Caring communities are defined by Lewis, Schaps, and Watson (1995) as "places where teachers and students care about and support each other, actively participate in and contribute to activities and decisions, feel a sense of belonging and identification, and have a shared sense of purpose and common values." The factory-model school, with an emphasis on competition, hierarchical authority, and a view of teachers and principals as interchangeable parts, still exerts a strong influence on our educational system.
However, based on a synthesis of literature about human growth and development, Argyris (cited in Clark & Astuto, 1994) concluded that hierarchical, bureaucratic work environments are more likely to lead to immature behaviors, such as passivity, dependence, and lack of self-control and awareness. In contrast, schools organized as caring communities have been shown to foster a shared sense of responsibility, self-direction and a stronger motivation to learn, experimentation, less absenteeism, greater social competence, respect for individual differences, and higher educational expectations and academic performance (Clark & Astuto, 1994; Lewis, Schaps, & Watson, 1995; Newmann, 1993).
A central goal of such schools is, in a Northwest principal's words, "to create a positive school climate as seen through the eyes of each child." To do so requires not only careful attention to interactions and relationships between teachers and children and among children, but throughout the school and community as well. Teachers, families, secretaries, business people, senior citizens, family advocates, teaching assistants, foster grandparents, reading visitors, custodians, child development assistants, librarians, police officers, bee keepers, and administrators all make important contributions to the care and education of young children.
Knowing that emotional competency is learned through interactions with peers and adults, school personnel emphasize the crucial role they play as models of attitudes and behaviors.

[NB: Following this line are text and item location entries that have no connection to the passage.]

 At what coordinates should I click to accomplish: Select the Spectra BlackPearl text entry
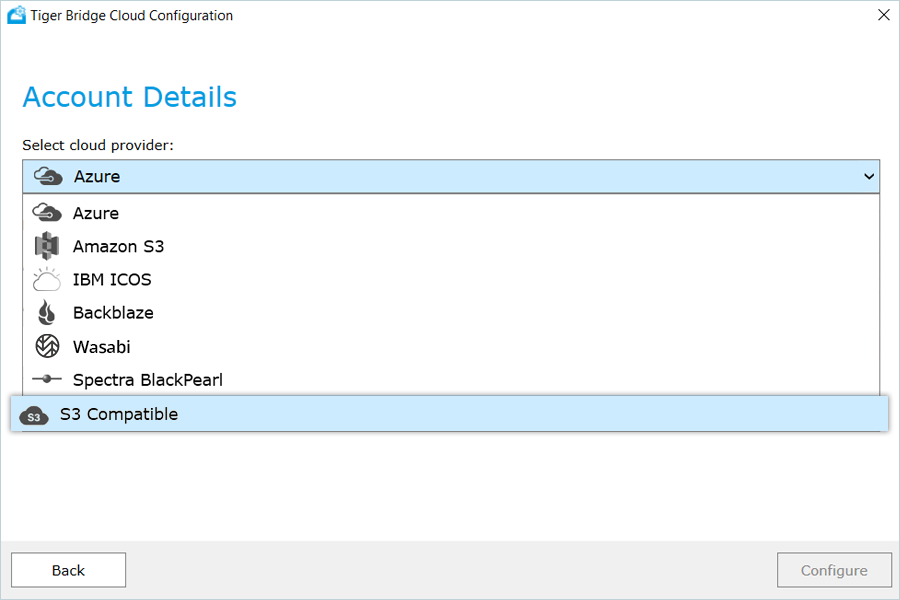148,380

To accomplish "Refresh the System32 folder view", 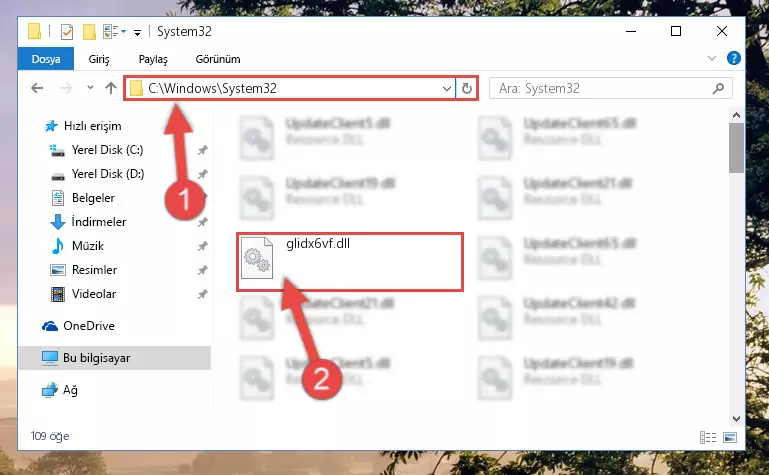I will click(x=466, y=88).
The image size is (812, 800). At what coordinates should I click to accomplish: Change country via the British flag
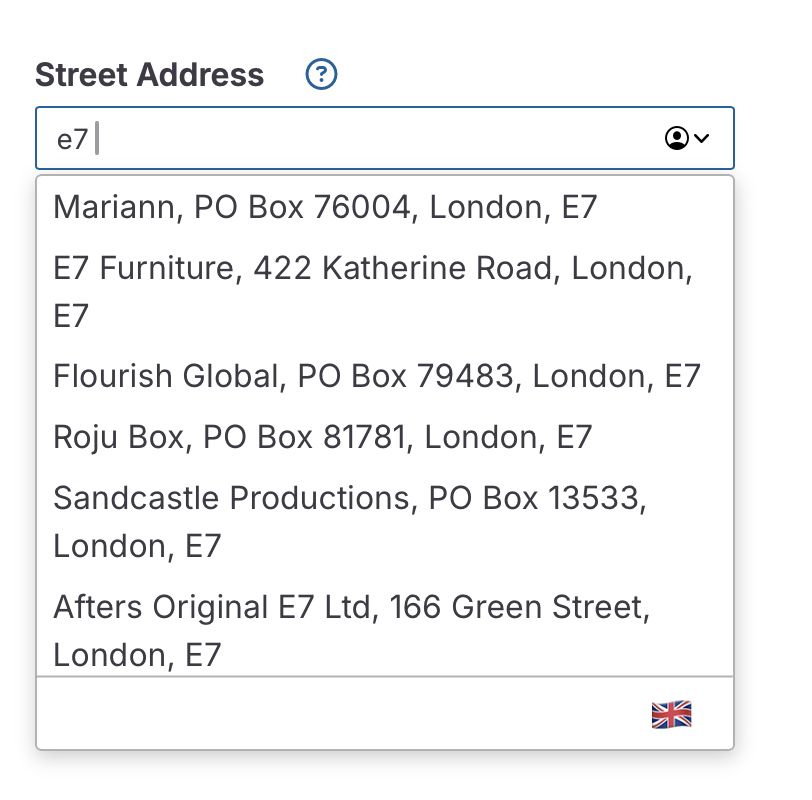671,714
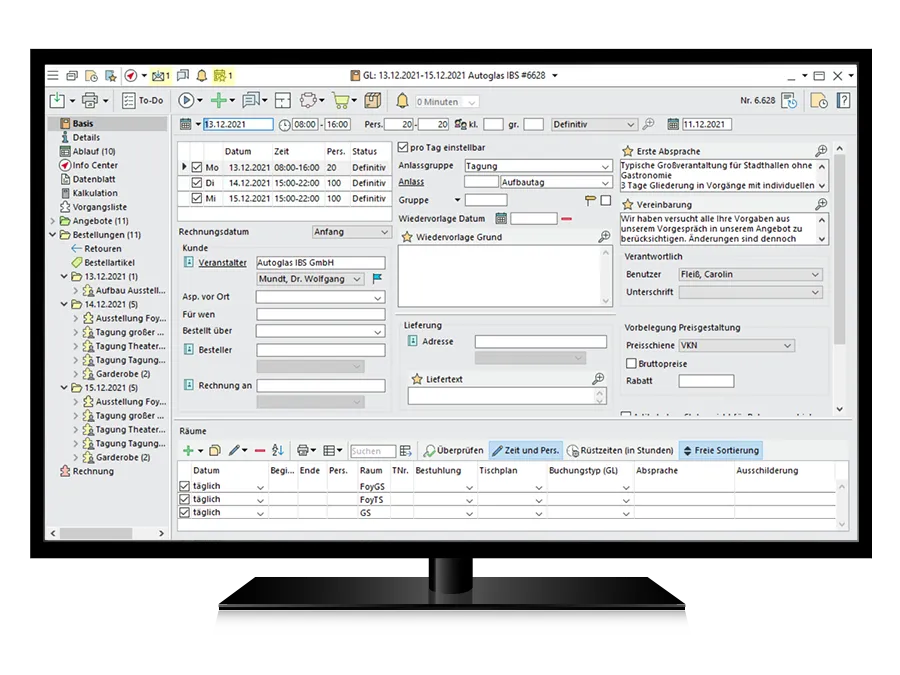Click the magnifier icon next to Erste Absprache

click(x=821, y=151)
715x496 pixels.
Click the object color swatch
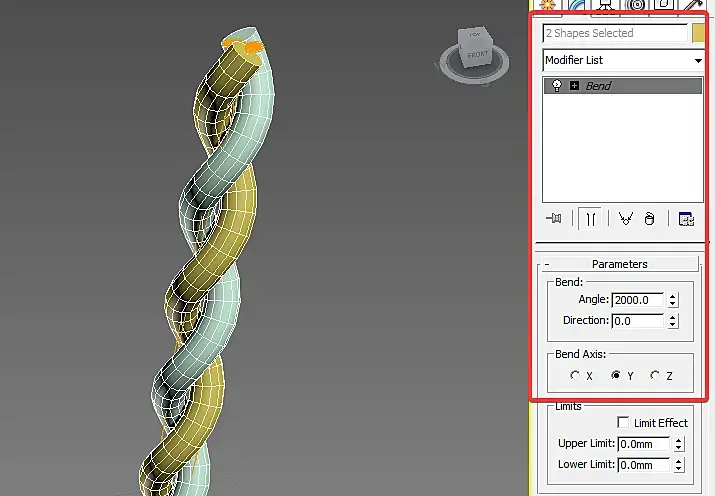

A principal in a Northwest classroom notes, "There may be some place where the expression 'do as I say - not as I do' is effective advice, but school is not the place. We constantly ask, 'How do we talk to kids? How do we interact with kids? What behaviors are we modeling?'" At the same time, children are helped to reflect on their own feelings, and to increase awareness of others' feelings. "Look at her face," a teacher might advise, "How do you think she feels?"